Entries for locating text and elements
··········

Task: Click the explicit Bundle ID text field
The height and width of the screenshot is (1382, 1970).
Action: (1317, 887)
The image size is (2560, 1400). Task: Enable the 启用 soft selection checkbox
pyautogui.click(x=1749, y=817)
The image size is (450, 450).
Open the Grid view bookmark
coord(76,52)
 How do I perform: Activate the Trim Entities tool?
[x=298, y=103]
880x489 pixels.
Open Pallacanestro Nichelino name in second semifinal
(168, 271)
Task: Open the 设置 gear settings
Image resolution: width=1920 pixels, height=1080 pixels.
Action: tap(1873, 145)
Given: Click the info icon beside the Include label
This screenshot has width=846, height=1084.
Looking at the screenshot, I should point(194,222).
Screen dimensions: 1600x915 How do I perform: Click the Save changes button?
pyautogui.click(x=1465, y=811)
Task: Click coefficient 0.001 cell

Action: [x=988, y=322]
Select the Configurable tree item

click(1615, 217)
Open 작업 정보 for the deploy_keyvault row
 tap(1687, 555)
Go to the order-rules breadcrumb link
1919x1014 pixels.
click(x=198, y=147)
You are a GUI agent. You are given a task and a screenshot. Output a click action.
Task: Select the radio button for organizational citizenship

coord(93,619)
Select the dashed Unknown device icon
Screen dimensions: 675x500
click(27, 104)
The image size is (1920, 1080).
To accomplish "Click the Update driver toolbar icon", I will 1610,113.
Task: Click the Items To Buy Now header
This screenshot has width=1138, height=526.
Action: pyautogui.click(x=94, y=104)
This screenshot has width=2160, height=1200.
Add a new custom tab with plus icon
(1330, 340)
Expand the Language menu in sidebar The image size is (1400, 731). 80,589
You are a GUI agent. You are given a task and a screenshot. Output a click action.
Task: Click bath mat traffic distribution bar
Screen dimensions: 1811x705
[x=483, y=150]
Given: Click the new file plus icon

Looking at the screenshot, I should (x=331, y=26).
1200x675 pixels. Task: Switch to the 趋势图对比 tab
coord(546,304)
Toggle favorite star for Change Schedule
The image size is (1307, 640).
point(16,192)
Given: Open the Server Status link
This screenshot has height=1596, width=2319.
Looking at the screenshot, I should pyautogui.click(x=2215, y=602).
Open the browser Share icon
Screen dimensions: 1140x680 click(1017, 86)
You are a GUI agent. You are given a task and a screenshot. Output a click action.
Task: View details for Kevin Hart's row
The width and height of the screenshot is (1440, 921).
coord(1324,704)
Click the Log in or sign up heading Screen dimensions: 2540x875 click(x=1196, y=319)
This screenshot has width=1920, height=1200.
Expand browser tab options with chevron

··········

Rewrite the listing from its first line through the line containing "Screen dimensions: 1140x680 click(1017, 86)", inclusive, replacing each "icon" with "symbol" and leaving everything else unchanged.

Task: Click the explicit Bundle ID text field
The height and width of the screenshot is (1382, 1970).
Action: (1317, 887)
The image size is (2560, 1400). Task: Enable the 启用 soft selection checkbox
pyautogui.click(x=1749, y=817)
The image size is (450, 450).
Open the Grid view bookmark
coord(76,52)
 How do I perform: Activate the Trim Entities tool?
[x=298, y=103]
880x489 pixels.
Open Pallacanestro Nichelino name in second semifinal
(168, 271)
Task: Open the 设置 gear settings
Image resolution: width=1920 pixels, height=1080 pixels.
Action: tap(1873, 145)
Given: Click the info symbol beside the Include label
This screenshot has width=846, height=1084.
Looking at the screenshot, I should point(194,222).
Screen dimensions: 1600x915 How do I perform: Click the Save changes button?
pyautogui.click(x=1465, y=811)
Task: Click coefficient 0.001 cell

Action: [x=988, y=322]
Select the Configurable tree item

click(1615, 217)
Open 작업 정보 for the deploy_keyvault row
 tap(1687, 555)
Go to the order-rules breadcrumb link
1919x1014 pixels.
click(x=198, y=147)
You are a GUI agent. You are given a task and a screenshot. Output a click action.
Task: Select the radio button for organizational citizenship

coord(93,619)
Select the dashed Unknown device symbol
Screen dimensions: 675x500
click(27, 104)
The image size is (1920, 1080).
To accomplish "Click the Update driver toolbar symbol", I will 1610,113.
Task: Click the Items To Buy Now header
This screenshot has width=1138, height=526.
Action: pyautogui.click(x=94, y=104)
This screenshot has width=2160, height=1200.
Add a new custom tab with plus symbol
(1330, 340)
Expand the Language menu in sidebar The image size is (1400, 731). 80,589
You are a GUI agent. You are given a task and a screenshot. Output a click action.
Task: Click bath mat traffic distribution bar
Screen dimensions: 1811x705
[x=483, y=150]
Given: Click the new file plus symbol

Looking at the screenshot, I should (x=331, y=26).
1200x675 pixels. Task: Switch to the 趋势图对比 tab
coord(546,304)
Toggle favorite star for Change Schedule
The image size is (1307, 640).
point(16,192)
Given: Open the Server Status link
This screenshot has height=1596, width=2319.
Looking at the screenshot, I should pyautogui.click(x=2215, y=602).
Open the browser Share symbol
Screen dimensions: 1140x680 click(1017, 86)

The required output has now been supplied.